EXERCISE GOAL:
Copy every line of the data that includes the string "plus".

DATA PROVIDED:
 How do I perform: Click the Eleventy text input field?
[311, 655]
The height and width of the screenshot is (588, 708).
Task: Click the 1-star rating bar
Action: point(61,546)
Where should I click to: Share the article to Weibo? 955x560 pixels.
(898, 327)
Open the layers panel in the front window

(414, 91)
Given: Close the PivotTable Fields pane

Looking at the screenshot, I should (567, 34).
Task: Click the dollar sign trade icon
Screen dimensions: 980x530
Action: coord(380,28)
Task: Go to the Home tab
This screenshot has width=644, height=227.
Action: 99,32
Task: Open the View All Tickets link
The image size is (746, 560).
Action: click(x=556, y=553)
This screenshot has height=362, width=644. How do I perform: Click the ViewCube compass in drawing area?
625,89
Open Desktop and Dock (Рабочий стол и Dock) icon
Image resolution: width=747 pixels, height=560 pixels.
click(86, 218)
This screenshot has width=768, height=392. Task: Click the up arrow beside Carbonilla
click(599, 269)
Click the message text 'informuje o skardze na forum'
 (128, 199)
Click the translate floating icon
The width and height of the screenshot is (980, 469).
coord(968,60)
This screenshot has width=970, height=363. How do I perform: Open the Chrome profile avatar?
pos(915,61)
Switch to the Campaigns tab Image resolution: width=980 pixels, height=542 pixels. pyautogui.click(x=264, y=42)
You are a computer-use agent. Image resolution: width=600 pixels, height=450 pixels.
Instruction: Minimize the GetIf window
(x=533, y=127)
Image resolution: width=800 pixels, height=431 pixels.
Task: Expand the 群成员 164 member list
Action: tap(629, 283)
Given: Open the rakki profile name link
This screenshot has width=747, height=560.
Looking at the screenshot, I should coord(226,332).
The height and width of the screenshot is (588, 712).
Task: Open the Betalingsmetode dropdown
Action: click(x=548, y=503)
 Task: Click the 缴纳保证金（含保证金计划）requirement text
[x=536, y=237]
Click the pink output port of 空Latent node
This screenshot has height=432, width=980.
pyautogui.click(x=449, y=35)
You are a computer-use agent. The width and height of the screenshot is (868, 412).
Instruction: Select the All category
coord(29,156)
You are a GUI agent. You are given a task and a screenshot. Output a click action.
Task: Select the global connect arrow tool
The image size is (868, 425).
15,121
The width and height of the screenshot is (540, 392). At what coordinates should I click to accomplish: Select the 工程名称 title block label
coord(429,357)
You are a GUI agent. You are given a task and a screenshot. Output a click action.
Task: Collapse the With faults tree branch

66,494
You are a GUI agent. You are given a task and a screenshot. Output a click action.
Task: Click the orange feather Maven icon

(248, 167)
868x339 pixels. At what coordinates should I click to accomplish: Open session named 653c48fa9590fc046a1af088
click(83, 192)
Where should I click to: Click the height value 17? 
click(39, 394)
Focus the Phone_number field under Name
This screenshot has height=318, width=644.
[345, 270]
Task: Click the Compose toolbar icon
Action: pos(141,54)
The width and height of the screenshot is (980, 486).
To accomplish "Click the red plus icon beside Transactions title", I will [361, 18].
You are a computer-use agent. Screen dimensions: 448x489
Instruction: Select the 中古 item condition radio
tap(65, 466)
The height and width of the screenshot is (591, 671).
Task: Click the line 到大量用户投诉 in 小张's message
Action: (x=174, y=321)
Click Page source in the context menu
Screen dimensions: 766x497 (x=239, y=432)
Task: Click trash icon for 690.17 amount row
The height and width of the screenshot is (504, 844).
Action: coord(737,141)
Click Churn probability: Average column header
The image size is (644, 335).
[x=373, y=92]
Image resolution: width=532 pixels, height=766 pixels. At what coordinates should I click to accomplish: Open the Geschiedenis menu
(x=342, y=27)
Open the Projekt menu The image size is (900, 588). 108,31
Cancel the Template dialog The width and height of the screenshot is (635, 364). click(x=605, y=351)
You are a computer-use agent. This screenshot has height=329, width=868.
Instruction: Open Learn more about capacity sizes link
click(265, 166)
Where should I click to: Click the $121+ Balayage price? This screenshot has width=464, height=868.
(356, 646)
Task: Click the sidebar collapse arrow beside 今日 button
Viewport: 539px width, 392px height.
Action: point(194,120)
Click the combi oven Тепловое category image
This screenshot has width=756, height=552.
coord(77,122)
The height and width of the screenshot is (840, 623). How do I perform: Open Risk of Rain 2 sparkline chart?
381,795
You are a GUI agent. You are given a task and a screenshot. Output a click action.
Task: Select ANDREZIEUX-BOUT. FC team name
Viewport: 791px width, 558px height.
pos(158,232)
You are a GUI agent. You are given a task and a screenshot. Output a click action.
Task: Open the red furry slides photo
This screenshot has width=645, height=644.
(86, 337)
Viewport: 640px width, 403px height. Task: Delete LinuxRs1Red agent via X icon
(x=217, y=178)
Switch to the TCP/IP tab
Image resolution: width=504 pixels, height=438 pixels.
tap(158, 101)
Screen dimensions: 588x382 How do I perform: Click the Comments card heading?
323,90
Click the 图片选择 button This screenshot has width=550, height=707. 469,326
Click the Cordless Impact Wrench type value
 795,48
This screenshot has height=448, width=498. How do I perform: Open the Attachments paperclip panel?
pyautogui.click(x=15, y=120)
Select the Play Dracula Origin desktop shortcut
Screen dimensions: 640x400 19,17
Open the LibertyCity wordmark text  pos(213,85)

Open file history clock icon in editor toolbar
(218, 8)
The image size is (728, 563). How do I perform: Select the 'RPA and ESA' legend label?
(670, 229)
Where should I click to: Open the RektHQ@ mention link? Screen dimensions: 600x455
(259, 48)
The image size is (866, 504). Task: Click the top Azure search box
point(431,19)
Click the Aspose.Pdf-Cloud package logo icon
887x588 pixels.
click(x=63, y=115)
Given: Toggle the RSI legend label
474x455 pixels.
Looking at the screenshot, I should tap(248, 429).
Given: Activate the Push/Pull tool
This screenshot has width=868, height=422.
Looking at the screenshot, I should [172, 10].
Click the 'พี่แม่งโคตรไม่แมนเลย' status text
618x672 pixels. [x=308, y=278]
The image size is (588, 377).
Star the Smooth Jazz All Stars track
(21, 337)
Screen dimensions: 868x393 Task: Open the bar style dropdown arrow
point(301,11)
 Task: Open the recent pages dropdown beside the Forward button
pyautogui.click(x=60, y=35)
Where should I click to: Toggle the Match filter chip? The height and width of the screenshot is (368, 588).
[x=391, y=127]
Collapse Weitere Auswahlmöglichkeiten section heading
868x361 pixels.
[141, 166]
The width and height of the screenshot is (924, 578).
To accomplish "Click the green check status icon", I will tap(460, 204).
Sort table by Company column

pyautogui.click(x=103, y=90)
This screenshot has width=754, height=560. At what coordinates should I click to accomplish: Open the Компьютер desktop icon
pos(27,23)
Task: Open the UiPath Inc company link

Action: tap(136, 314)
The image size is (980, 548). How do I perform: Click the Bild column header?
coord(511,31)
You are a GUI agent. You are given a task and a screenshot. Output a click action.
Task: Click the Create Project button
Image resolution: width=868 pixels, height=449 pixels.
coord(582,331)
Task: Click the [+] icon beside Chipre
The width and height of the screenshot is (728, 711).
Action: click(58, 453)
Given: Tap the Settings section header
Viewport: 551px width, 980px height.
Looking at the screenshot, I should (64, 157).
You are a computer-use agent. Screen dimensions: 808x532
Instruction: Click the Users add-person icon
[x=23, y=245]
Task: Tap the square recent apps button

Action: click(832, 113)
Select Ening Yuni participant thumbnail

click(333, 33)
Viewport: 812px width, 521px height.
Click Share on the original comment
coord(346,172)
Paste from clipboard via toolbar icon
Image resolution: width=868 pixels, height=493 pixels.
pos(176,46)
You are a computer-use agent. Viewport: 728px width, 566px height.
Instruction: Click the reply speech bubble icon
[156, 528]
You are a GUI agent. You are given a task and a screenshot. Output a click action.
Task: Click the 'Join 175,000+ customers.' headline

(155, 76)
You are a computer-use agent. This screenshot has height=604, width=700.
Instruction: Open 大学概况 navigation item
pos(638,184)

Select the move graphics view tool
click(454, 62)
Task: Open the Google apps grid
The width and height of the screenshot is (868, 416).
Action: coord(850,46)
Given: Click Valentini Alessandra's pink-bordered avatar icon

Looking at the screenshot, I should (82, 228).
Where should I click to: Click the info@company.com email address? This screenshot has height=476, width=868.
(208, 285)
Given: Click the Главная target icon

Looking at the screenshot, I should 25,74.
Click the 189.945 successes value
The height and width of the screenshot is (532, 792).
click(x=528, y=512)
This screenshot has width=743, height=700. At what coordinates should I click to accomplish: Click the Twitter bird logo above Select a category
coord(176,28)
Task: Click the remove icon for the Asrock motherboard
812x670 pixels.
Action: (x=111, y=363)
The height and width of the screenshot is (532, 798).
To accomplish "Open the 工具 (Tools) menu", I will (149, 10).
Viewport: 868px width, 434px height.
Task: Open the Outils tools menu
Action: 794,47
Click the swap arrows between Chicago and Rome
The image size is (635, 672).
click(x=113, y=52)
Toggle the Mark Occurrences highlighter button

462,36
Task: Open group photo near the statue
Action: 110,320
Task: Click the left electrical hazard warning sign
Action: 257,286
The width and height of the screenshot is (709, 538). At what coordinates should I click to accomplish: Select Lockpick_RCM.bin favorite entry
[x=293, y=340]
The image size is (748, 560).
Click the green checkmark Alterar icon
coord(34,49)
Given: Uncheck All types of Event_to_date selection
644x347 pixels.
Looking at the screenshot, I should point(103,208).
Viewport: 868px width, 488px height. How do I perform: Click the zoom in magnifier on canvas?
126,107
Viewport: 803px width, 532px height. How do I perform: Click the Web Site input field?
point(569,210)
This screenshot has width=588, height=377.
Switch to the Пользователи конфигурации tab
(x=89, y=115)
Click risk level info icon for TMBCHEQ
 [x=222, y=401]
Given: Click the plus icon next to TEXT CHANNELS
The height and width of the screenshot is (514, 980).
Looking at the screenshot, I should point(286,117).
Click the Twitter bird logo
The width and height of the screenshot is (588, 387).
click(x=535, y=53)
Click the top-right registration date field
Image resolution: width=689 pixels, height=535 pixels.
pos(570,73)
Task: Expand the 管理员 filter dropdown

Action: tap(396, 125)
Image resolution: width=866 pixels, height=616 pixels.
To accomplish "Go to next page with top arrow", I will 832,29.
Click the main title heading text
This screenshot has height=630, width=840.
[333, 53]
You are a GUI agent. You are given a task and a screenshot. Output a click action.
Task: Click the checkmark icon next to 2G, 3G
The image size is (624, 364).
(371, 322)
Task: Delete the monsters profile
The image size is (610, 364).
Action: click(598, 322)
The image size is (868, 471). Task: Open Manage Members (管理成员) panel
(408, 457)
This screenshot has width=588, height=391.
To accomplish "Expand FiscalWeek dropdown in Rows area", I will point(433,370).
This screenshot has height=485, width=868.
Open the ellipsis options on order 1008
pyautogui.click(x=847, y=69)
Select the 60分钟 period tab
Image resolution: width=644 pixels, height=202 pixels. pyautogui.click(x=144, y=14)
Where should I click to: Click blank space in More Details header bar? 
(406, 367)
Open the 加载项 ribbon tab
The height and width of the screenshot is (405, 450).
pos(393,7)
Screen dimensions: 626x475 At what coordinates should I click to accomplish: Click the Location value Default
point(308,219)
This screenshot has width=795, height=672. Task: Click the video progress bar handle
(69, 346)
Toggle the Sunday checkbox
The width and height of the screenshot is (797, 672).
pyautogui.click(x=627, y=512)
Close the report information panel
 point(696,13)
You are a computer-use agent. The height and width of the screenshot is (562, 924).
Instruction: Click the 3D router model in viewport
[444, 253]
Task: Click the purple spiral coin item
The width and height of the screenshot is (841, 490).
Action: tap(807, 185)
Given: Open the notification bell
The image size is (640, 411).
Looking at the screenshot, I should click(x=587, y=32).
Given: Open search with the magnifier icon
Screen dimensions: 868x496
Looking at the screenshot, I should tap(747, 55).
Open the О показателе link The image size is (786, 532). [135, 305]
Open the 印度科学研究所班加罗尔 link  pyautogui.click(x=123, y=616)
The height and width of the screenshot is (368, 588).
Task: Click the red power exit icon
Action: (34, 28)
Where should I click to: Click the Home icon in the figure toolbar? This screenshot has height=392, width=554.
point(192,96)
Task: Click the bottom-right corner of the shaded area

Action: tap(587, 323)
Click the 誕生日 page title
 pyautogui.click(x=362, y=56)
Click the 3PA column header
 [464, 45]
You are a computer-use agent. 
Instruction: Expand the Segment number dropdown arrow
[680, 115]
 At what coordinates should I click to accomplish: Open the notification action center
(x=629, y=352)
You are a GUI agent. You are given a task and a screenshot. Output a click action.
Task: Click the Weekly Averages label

RESPONSE BOX:
To accomplish "Click the red plus icon beside Transactions title", I will [361, 18].
Given: Click the plus icon next to TEXT CHANNELS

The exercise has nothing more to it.